Anthony APREA, Appellant, v. Victor FRANCO, et al., Respondents.

Decided: March 18, 2002

A. GAIL PRUDENTI, P.J., FRED T. SANTUCCI, ANITA R. FLORIO and WILLIAM D. FRIEDMANN, JJ. Richard J. Kaufman (John F. Clennan, Ronkonkoma, N.Y. of counsel), for appellant. Kelly, Rode & Kelly, LLP (Rivkin Radler, LLP, Uniondale, N.Y. [Evan H. Krinick and Cheryl F. Korman] of counsel), for respondents.

In an action to recover damages for personal injuries, the plaintiff appeals from a judgment of the Supreme Court, Suffolk County (Cannavo, J.H.O.), entered January 29, 2001, which, upon a jury verdict in favor of the defendants and against him on the issue of liability, dismissed the complaint.

ORDERED that the judgment is affirmed, with costs.

 This action arose out of an accident which occurred when the plaintiff's van collided with the rear of a truck driven by the defendant Victor Franco and owned by the defendant Landscapes by Jeffco, Inc. The jury returned a verdict finding that Franco was negligent, but that his negligence was not a substantial factor in causing the accident.   Judgment was entered dismissing the complaint, and this appeal ensued.   We find unpersuasive the plaintiff's contentions that the evidence was legally insufficient to support the verdict in favor of the defendants, or, alternatively, that the verdict was against the weight of the evidence.

 A verdict is not supported by legally sufficient evidence if there is no “valid line of reasoning and permissible inferences which could possibly lead rational [persons] to the conclusion reached by the jury on the basis of the evidence presented at trial” (Cohen v. Hallmark Cards, 45 N.Y.2d 493, 499, 410 N.Y.S.2d 282, 382 N.E.2d 1145;  see, Nicastro v. Park, 113 A.D.2d 129, 495 N.Y.S.2d 184).   Here, there is a valid line of reasoning and permissible inferences which could lead a rational jury to conclude that the sole cause of the accident was the plaintiff's failure to exercise reasonable care in observing and reacting to the vehicle in front of him.   Based on the evidence presented at trial, the jury appropriately found that a reasonable and prudent driver, upon observing the truck moving slowly and attempting to change lanes to make a U-turn, should have slowed down.
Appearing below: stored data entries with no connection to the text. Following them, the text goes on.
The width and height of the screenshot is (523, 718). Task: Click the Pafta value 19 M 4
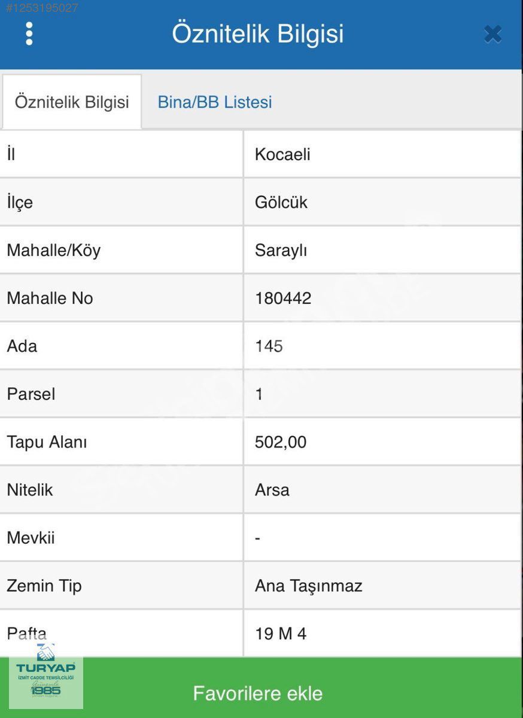[x=280, y=633]
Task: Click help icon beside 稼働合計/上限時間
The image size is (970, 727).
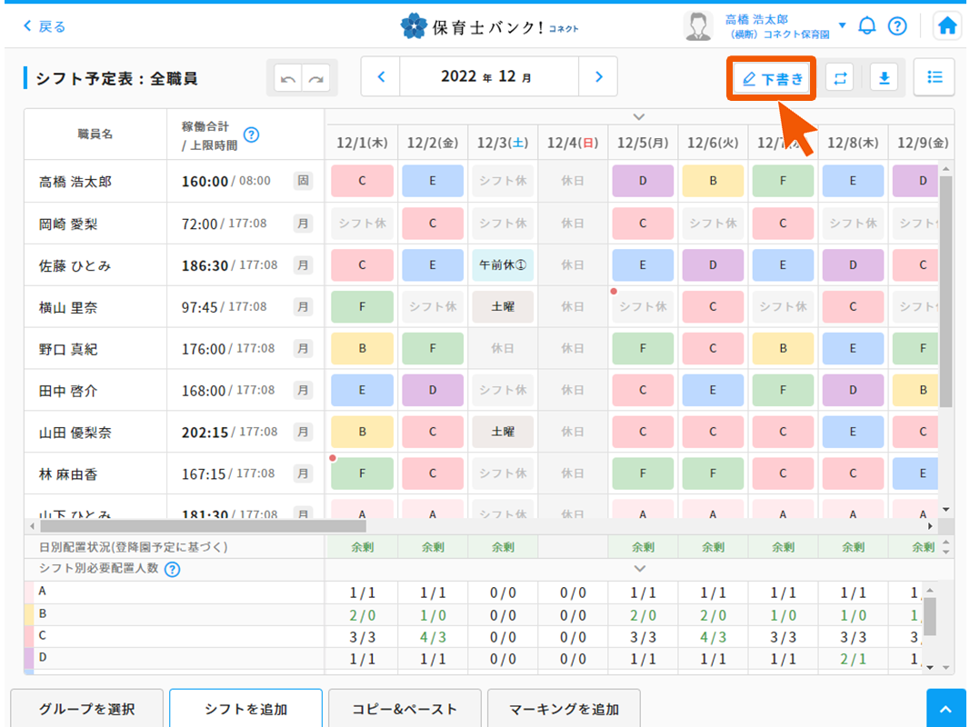Action: tap(252, 134)
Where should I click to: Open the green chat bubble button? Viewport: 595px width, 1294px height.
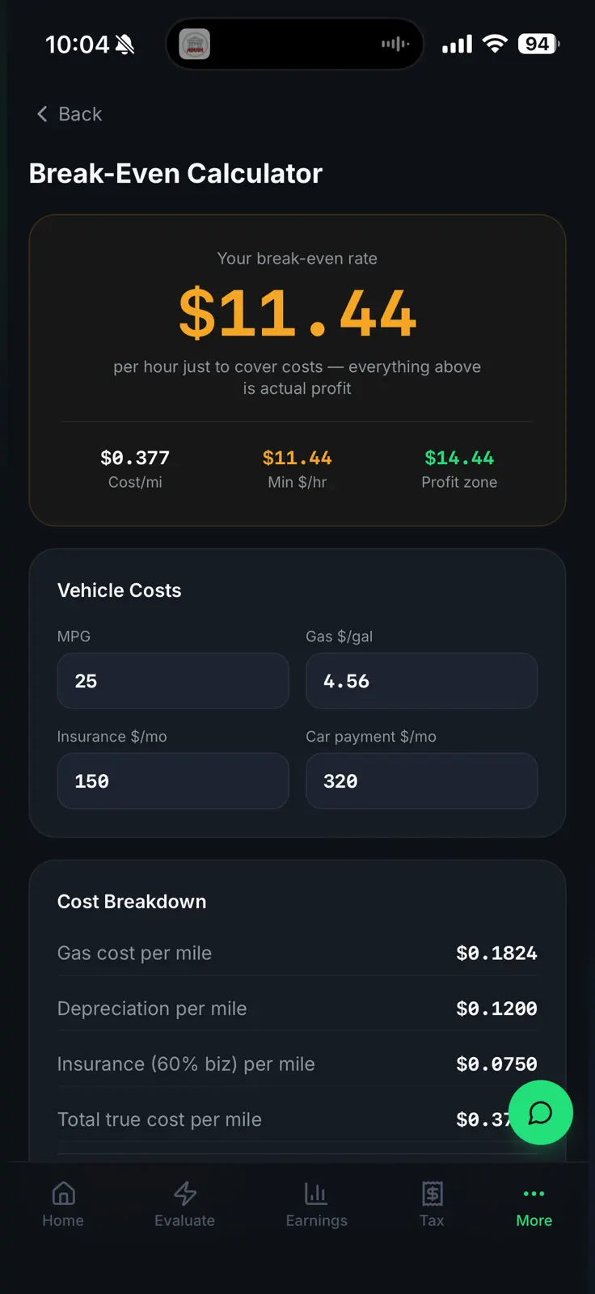tap(541, 1113)
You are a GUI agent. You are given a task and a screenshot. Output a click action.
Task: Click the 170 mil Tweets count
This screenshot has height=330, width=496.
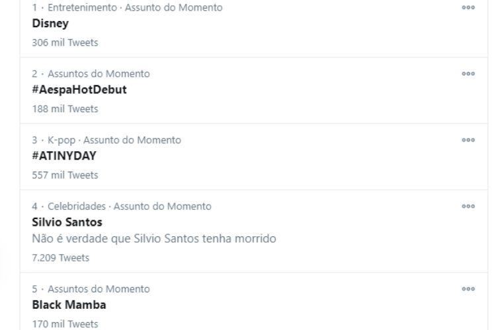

 Moreover, it is well settled that a jury verdict in favor of a defendant should not be set aside as contrary to the weight of the evidence “unless the jury could not have reached the verdict by any fair interpretation of the evidence” (Nicastro v. Park, supra, at 134, 495 N.Y.S.2d 184).   “[T]he determination of the jury which observed the witnesses and the evidence is entitled to great deference” (Hernandez v. Carter and Parr Mobile, 224 A.D.2d 586, 587, 638 N.Y.S.2d 686).   Here, the jury reasonably concluded that the defendant driver negligently operated his vehicle by moving slowly into the left lane, but that the sole proximate cause of the accident was the plaintiff's failure to exercise reasonable care and to observe that which was there to be seen, specifically, the truck moving slowly in front of him.   As the jury's verdict was supported by a fair interpretation of the evidence, we decline to disturb it.